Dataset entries
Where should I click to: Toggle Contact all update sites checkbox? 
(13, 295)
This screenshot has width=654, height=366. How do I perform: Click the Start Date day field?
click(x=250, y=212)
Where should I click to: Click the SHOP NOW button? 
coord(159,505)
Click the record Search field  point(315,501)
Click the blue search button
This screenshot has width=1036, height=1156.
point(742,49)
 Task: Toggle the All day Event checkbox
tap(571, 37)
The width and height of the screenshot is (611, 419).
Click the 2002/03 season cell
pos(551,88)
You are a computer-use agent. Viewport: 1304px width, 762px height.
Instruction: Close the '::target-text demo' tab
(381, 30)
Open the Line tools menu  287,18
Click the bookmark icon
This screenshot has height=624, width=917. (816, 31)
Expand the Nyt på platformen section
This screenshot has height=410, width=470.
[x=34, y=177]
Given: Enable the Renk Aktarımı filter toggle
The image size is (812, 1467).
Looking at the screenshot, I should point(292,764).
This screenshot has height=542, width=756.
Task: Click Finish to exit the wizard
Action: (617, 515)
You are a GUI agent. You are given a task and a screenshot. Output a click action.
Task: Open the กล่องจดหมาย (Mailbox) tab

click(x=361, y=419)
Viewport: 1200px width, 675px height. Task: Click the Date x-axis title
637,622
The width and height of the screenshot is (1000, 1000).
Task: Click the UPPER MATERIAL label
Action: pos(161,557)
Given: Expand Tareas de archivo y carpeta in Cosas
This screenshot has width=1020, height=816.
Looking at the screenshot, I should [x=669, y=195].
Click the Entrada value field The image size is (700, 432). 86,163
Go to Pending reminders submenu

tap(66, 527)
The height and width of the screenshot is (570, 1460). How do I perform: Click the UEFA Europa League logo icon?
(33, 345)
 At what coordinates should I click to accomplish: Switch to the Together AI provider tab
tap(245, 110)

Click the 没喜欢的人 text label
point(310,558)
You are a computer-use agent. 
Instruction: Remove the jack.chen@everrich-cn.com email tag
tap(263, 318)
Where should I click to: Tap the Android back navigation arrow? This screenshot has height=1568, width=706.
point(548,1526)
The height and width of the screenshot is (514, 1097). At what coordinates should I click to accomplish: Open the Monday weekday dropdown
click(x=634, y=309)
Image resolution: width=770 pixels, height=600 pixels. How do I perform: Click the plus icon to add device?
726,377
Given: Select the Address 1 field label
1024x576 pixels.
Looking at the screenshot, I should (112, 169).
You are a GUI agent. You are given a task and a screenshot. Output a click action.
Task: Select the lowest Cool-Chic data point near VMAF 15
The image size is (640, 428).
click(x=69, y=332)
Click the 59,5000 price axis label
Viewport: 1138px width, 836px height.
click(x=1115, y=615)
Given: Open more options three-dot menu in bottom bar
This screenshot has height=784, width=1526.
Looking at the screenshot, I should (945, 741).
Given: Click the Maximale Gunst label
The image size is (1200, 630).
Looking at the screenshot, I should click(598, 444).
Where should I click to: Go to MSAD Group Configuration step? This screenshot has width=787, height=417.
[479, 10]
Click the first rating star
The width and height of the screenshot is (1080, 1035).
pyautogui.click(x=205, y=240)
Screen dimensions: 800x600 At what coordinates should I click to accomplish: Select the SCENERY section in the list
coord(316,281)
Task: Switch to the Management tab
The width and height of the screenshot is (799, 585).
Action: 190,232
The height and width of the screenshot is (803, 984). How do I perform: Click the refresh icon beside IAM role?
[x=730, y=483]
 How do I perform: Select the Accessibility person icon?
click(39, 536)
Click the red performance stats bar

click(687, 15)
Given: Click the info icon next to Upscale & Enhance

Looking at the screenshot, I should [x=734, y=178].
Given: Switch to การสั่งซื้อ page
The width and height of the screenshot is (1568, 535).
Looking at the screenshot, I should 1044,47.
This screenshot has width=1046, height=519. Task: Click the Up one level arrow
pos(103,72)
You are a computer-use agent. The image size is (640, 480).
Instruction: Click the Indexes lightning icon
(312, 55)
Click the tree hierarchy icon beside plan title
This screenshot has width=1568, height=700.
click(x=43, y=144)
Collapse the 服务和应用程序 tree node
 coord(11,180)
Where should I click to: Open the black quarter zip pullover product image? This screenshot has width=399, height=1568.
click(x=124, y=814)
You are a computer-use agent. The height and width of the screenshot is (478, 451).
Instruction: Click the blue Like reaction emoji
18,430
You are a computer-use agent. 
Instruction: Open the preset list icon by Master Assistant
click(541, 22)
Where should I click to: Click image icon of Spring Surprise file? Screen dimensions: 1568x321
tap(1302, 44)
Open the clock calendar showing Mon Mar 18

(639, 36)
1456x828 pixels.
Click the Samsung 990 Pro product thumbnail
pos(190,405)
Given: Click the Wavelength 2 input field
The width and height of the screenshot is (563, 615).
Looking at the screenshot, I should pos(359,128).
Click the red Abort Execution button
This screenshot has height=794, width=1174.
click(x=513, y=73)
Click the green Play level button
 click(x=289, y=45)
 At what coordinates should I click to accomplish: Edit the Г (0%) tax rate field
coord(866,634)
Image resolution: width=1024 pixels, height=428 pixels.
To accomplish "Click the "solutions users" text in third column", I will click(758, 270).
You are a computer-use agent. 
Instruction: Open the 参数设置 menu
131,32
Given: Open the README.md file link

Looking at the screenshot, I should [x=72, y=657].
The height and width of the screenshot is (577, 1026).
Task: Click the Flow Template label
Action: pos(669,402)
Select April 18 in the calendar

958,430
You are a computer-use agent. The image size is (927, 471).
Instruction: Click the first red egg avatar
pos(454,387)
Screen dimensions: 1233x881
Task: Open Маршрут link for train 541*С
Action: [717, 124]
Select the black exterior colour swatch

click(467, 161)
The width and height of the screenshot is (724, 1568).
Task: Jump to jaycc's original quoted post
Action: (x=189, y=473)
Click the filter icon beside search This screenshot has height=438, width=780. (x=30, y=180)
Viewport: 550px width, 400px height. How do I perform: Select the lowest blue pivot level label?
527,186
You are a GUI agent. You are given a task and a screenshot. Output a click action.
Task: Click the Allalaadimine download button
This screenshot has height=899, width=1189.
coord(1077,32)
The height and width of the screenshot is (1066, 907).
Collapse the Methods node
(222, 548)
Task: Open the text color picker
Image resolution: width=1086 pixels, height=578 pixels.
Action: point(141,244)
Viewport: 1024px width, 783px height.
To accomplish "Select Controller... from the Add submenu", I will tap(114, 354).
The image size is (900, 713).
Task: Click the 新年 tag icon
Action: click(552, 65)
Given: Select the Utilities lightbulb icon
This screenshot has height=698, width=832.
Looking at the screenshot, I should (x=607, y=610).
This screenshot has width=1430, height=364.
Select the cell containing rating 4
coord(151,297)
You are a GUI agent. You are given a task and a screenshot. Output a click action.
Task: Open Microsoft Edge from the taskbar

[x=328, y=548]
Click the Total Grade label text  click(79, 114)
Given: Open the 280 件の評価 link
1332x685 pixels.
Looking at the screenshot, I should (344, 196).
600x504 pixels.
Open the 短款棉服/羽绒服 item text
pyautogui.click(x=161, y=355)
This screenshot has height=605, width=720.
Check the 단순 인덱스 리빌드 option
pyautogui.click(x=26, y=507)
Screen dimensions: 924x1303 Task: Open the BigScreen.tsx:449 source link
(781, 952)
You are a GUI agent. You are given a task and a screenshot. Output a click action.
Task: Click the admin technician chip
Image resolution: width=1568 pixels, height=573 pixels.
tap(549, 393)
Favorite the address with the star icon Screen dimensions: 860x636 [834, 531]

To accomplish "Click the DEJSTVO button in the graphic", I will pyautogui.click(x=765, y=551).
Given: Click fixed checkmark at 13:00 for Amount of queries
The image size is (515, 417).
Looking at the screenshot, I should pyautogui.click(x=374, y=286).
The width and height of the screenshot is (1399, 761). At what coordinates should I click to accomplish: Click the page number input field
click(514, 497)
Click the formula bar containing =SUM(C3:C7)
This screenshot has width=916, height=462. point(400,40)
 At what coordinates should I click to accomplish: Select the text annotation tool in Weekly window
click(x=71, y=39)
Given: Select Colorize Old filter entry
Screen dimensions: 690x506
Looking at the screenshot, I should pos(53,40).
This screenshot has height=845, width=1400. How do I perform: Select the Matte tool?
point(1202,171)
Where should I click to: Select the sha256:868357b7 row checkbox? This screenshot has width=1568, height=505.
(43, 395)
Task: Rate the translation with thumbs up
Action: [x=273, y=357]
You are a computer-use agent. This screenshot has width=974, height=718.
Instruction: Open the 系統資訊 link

#### HOW TO COMPLETE THIS TASK:
Using the data above, reproduce exactly the lines between those holding "The width and height of the screenshot is (1568, 535)." and "You are a computer-use agent. The image size is (640, 480).", inclusive, and no others.

#### RESULT OF THIS TASK:
The width and height of the screenshot is (1568, 535).
Looking at the screenshot, I should 1044,47.
This screenshot has width=1046, height=519. Task: Click the Up one level arrow
pos(103,72)
You are a computer-use agent. The image size is (640, 480).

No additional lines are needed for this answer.